I got it working with DDKBuild.CMD.

Apperently the problem seems to be with the path to the DDKBUILD.CMD when
the project is setup from within visual studio 2008.

I installed DDKBUILD in:

C:\Tools\DDKBUILD

The DDKWizard assumes it's in C:\WINDDK so the wizard can't find it.

Further more my WDK is in:

C:\Tools\WinDDK\6001.18001

This also has to be overriden in the wizard options.

To do this simply check the disabled-looking checkboxes... they are not
really disabled... they just look like that...

That's a gui design mistake by the creator of the wizard.

I setup the path to point directly to the cmd tool and then it works... just
specifieing the folder for the bat approach didn't see to work... the path
and filename must be specified like so:

C:\Tools\DDKBUILD\DDKBUILD.CMD

Now the building for the example drivers works in visual studio 2008... nice
!

It creates to project though... apperently one for windows xp and one for
longhorn or so...

That's kinda weird.

So tool seems a bit old but ok.

Euhm... also I read some of the WDK documentation and it appears the build
tools and possibly the cl.exe compiler has problems with "spaces" in
filenames and paths.

So filenames and paths should not contain spaces...

I find this very annoying and limiting... because all of my development
folders usually contain plenty of spaces...

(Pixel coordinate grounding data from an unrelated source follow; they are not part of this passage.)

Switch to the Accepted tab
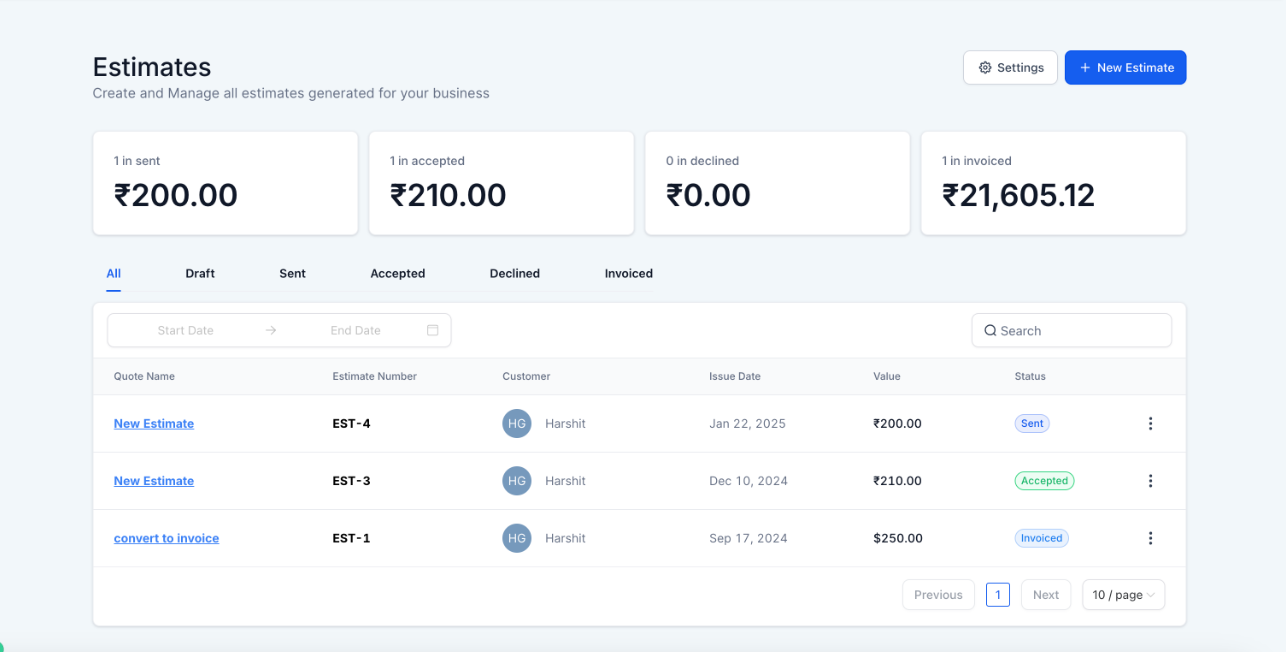The height and width of the screenshot is (652, 1286). pos(397,273)
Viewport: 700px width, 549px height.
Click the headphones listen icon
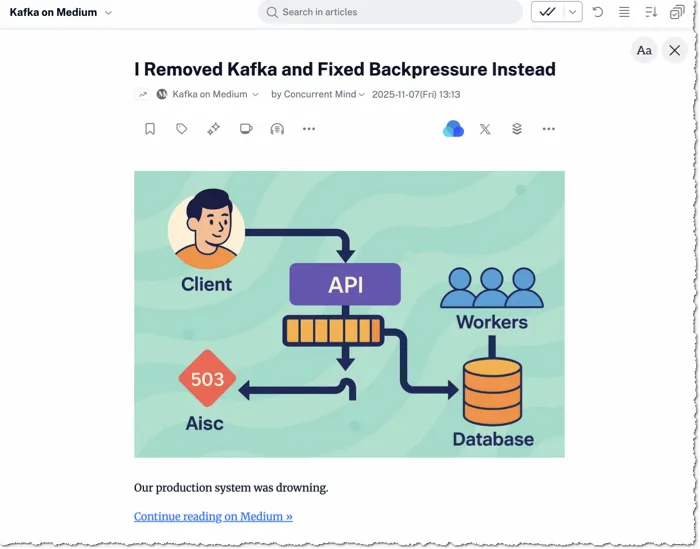(277, 129)
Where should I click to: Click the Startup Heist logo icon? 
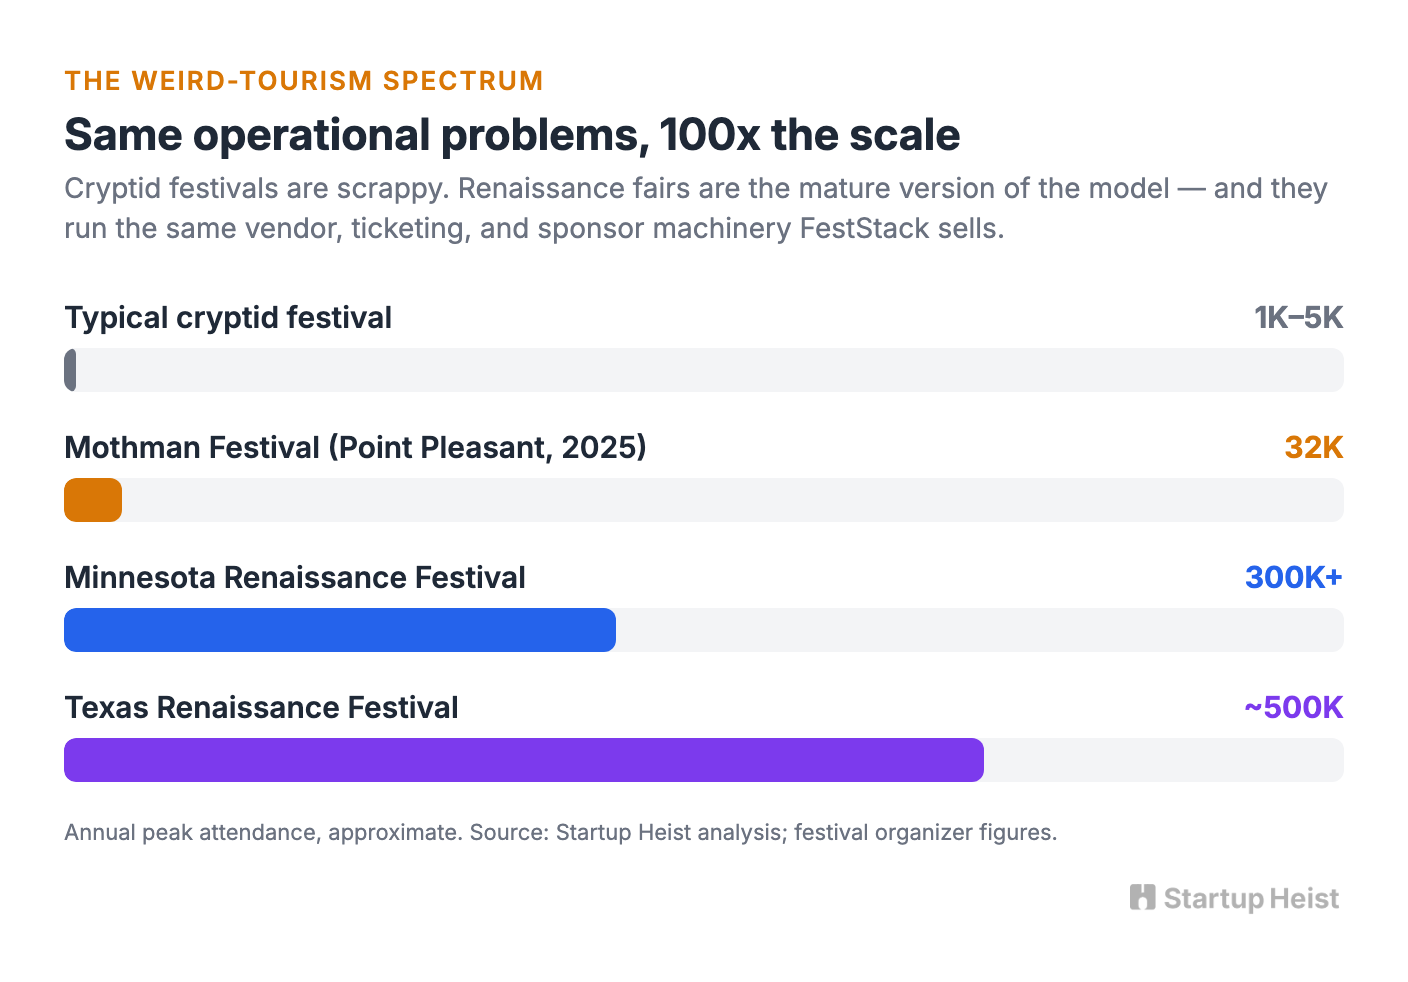[1142, 897]
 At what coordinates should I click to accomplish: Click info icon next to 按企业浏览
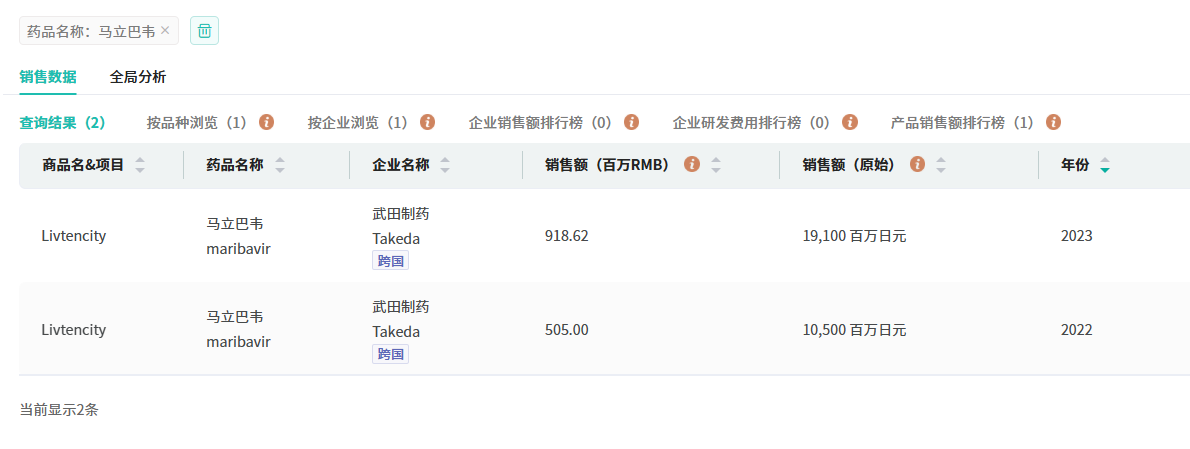click(427, 122)
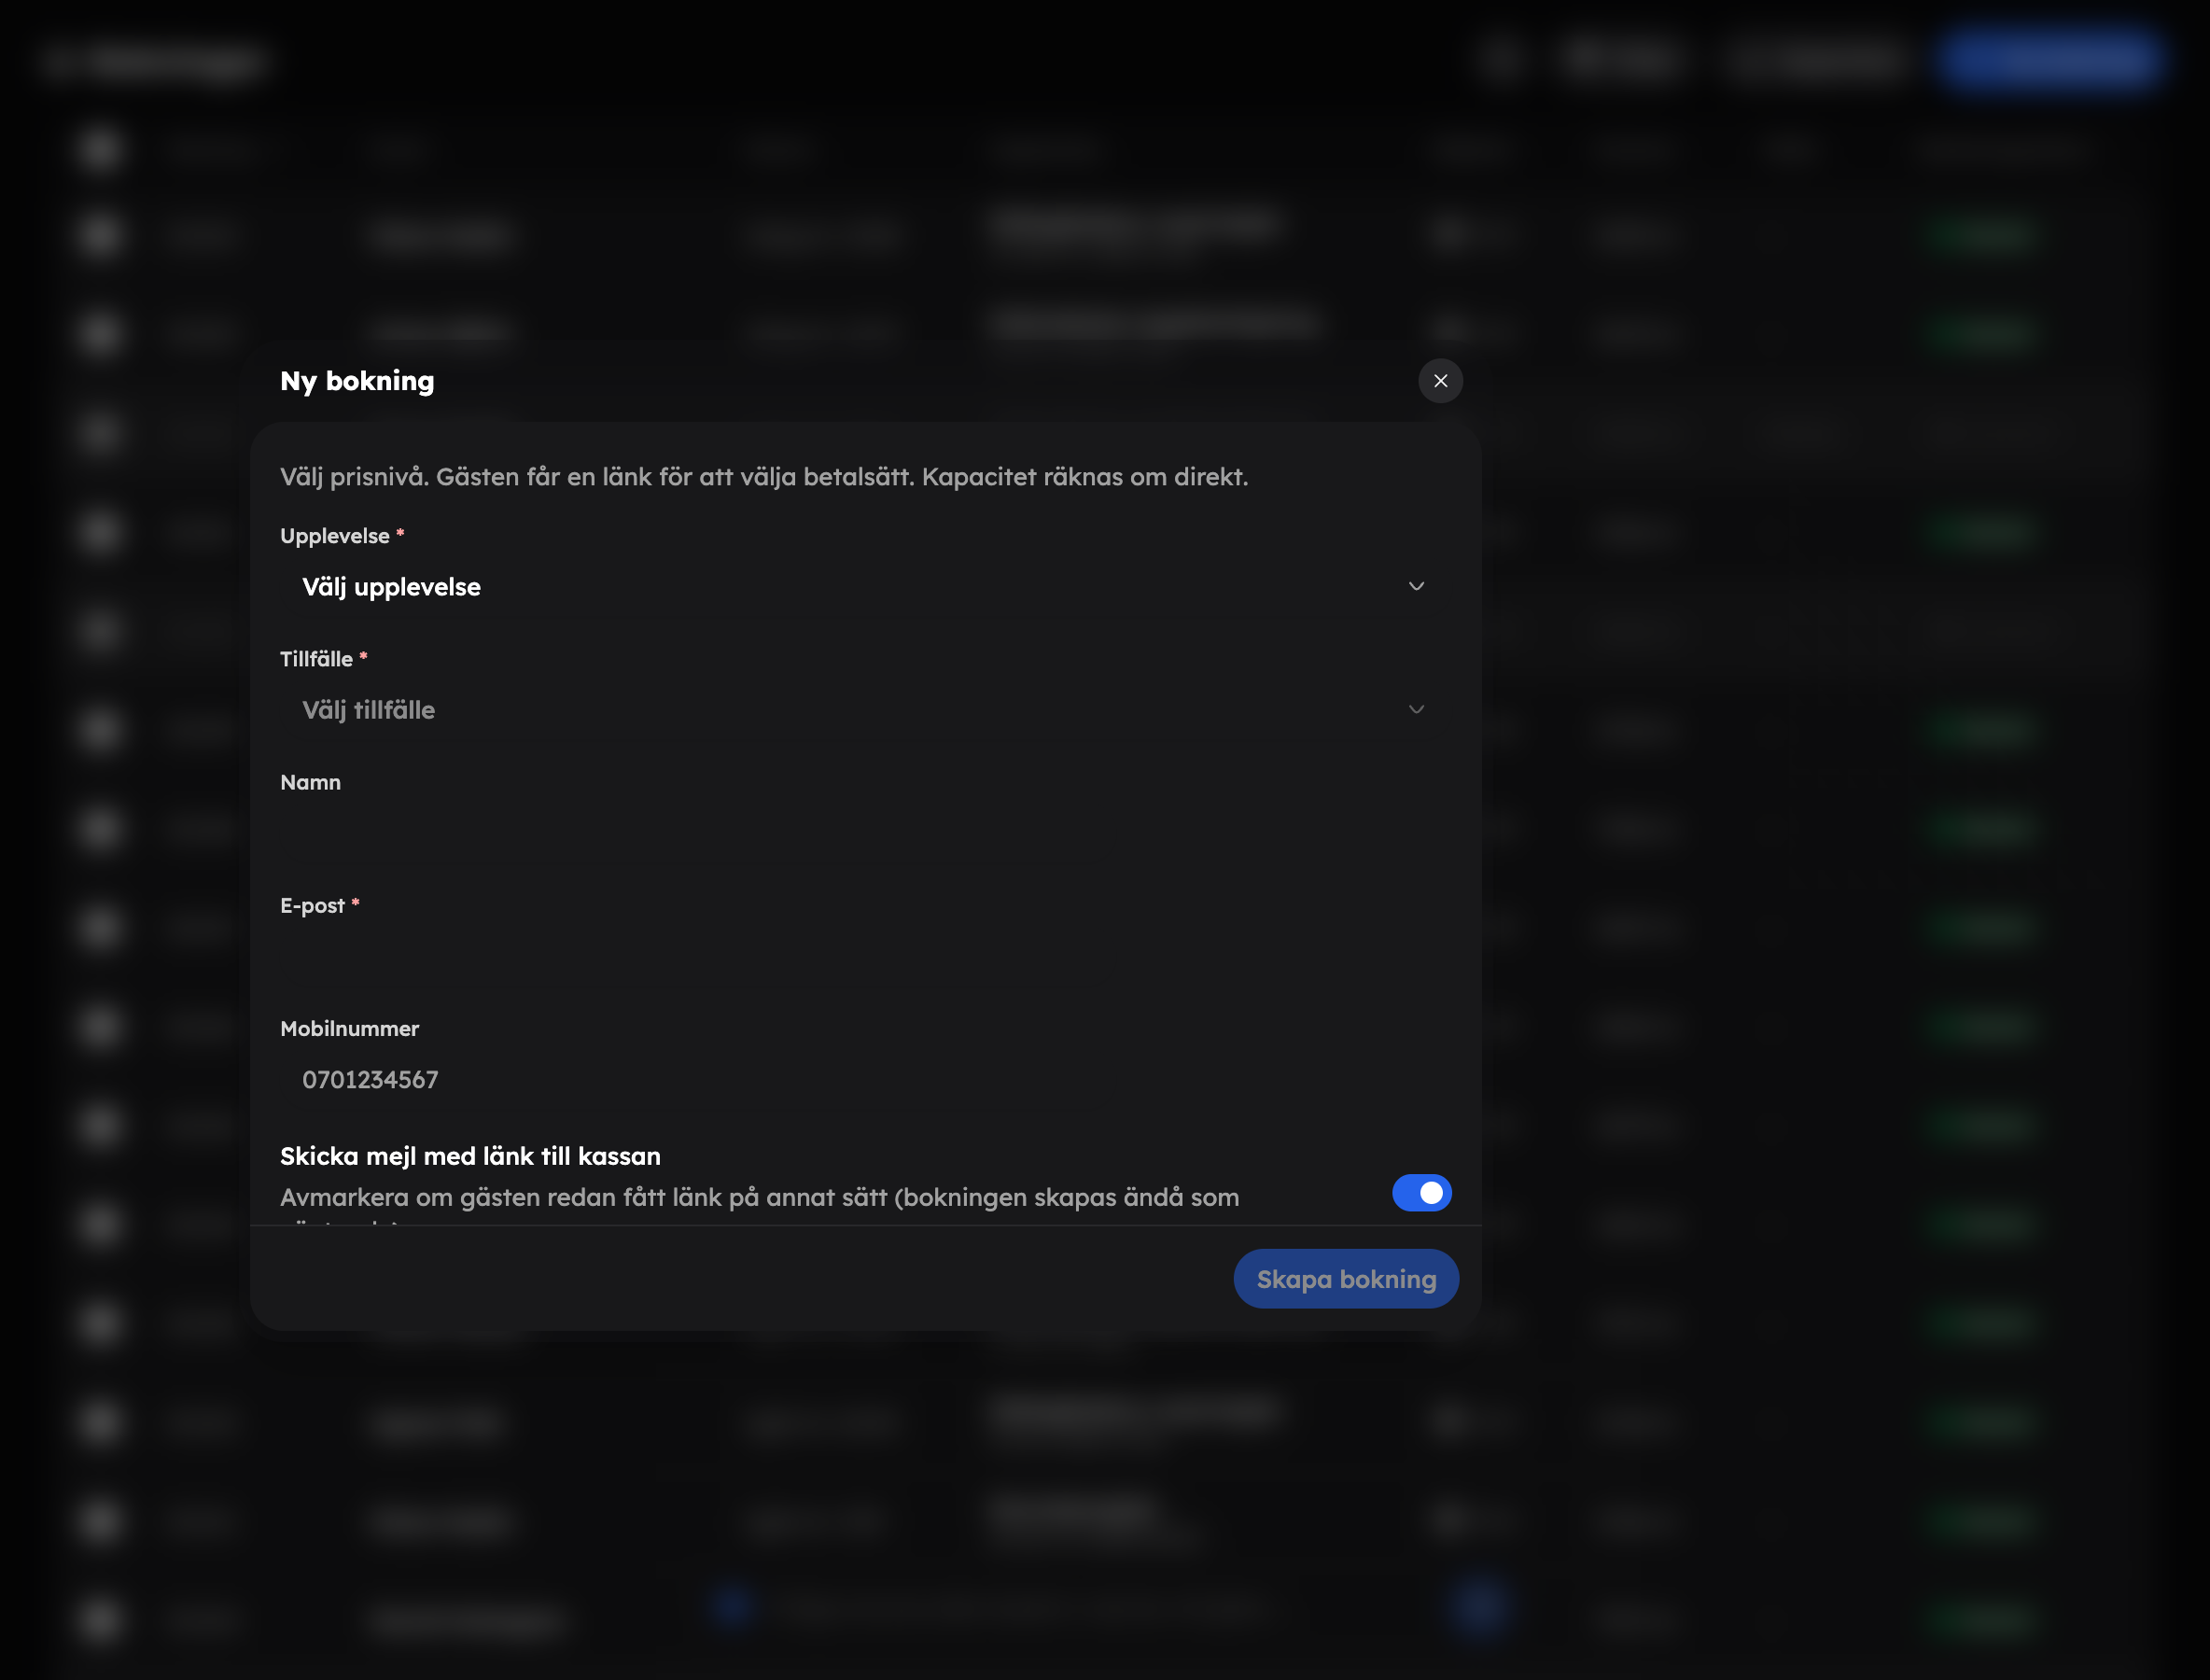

But to be on the safe side and prevent problems later on it's better to
avoid spaces in filenames and paths all together.

Big question is when will all these compilers finally support spaces in
paths and filenames ?!?

This is not 1992 with dos you know ?! ;)

Bye,
Skybuck.
 
S

Skybuck Flying

Apperently the two projects use the same code... so that's good.

So apperently these are two different projects for compiling on different
platforms or so ;)

Bye,
Skybuck.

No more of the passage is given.